Il Leonardo la cui «battaglia con la lingua» Calvino, in quelle Lezioni americane che le mode di oggi dileggiano, opportunamente descriveva quale «prova dell’investimento di forze che egli metteva nella scrittura come strumento conoscitivo, e del fatto che – di tutti i libri che si proponeva di scrivere – gli interessava più il processo di ricerca che il compimento di un testo da pubblicare» (mio il corsivo), è a ben vedere lo stesso Leonardo al quale Gadda ispira l’enciclopedismo geo-letterario delle Meraviglie d’Italia e degli Anni (siamo sempre al displuvio degli anni Trenta).
Questo stesso metamorfismo incessante, che in epoca romantica si ritroverà nel diversamente-romantico Goethe della Metamorfosi delle piante (al quale tanto dovettero, come si sta cominciando a mettere in luce, le avanguardie artistiche di primo Novecento – basti pensare a Paul Klee), mutatis mutandis connota pure l’ethos riflessivo, la scrittura irrefrenabile, in definitiva l’inquietudine esistenziale del nostro autore. A Matteo Meschiari dobbiamo non solo il frutto dilettevole, e l’indubbia utilità “disciplinare”, di tante pagine acute; queste le troviamo anche da altre parti. Quello che gli dobbiamo, soprattutto, è un esempio di coraggio intellettuale. E questa, invece, non è merce così comune.

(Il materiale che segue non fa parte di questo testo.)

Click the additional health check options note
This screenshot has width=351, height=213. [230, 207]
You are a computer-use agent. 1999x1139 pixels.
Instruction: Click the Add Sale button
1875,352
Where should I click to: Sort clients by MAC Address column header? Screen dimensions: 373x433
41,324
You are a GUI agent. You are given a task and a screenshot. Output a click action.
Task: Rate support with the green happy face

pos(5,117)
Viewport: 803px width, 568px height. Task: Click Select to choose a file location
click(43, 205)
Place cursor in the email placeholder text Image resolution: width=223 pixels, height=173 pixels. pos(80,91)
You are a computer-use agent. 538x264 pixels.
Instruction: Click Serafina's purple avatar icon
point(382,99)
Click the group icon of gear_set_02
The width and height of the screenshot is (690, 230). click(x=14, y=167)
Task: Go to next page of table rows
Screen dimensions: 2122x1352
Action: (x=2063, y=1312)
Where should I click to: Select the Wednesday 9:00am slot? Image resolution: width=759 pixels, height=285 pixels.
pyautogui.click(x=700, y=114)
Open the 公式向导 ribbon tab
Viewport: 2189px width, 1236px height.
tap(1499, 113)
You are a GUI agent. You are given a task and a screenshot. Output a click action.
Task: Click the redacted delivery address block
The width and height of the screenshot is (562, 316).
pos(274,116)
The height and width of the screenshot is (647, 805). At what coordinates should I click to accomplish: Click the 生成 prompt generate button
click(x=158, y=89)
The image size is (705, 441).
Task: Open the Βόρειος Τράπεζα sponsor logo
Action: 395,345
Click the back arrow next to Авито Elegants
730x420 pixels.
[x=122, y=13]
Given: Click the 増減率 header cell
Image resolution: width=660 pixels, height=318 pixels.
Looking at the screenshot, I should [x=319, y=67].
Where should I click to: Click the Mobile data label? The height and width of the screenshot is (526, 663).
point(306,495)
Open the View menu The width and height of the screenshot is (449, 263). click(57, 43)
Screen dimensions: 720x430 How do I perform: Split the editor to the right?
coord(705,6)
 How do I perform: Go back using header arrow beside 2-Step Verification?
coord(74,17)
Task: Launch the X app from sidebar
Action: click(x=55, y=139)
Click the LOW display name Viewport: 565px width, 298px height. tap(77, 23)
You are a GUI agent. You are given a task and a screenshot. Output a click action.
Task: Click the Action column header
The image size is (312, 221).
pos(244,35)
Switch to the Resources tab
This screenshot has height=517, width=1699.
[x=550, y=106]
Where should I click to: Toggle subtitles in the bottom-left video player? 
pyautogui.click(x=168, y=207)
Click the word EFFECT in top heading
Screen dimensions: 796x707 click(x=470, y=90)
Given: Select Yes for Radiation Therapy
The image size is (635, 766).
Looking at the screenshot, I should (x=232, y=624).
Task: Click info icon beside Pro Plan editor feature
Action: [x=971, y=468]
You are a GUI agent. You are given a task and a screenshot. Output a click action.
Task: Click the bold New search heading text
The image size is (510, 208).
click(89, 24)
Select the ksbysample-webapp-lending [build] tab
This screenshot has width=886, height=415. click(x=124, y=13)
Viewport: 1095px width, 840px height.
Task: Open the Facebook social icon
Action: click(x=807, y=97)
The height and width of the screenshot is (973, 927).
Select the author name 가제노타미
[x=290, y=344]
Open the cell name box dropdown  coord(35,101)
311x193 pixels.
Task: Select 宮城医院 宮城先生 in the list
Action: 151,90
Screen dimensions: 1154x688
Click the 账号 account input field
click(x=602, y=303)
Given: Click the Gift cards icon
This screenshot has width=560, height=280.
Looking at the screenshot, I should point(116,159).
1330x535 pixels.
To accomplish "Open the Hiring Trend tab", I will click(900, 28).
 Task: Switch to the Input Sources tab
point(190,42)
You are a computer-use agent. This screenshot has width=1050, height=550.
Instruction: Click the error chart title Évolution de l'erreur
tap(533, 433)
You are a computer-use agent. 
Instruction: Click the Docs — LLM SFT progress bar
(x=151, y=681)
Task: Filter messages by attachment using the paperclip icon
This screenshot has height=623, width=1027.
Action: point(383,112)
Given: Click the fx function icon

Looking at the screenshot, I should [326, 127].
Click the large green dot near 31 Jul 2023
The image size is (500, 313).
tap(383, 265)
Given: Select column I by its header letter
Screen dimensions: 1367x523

Questo testo è la prefazione al nuovo libro di Matteo Meschiari Nelle terre esterne. Geografie, paesaggi, scritture, per la collana Lettere Persiane dell’editore Mucchi.
Matteo Meschiari e Andrea Cortellessa saranno fra i partecipanti alla terza edizione dell’Umbria Green Festival, in programma fra Terni e Narni da giovedì 4 a domenica 7 ottobre. Letture, spettacoli, mostre e installazioni (quelle, fra gli altri, di Abel Herrero e Giuseppe Sterparelli) si alterneranno con gli interventi di sessanta relatori fra i quali Corrado Augias, Stefano Mancuso, Valerio Rossi Albertini, Nicola Gardini, Michael Jakob, Franco Arminio, Niccolò Scaffai, Paolo D’Angelo, Mariangela Gualtieri, Tiziano Scarpa, Antonio Moresco, Beppe Sebaste, Laura Pugno e Maria Grazia Calandrone. Nella regione “verde” per antonomasia, Umbria Green Festival è un appuntamento dedicato all’ambiente seguendo una doppia prospettiva: quella dei convegni e degli incontri tecnici che coinvolgono specialisti del settore dell’energia rinnovabile e dell’impatto ambientale, e quella sociale e antropologica, che promuove e stimola il dibattito artistico e culturale per un futuro sostenibile. Senza fondamentalismi ideologici: le conferenze d’apertura, giovedì alle 18 alla Biblioteca Comunale di Terni, saranno affidate a punti di vista antitetici come quelli di Giulio Ferroni (Rimediare alla civiltà) e Gianfranco Marrone (Addio alla Natura).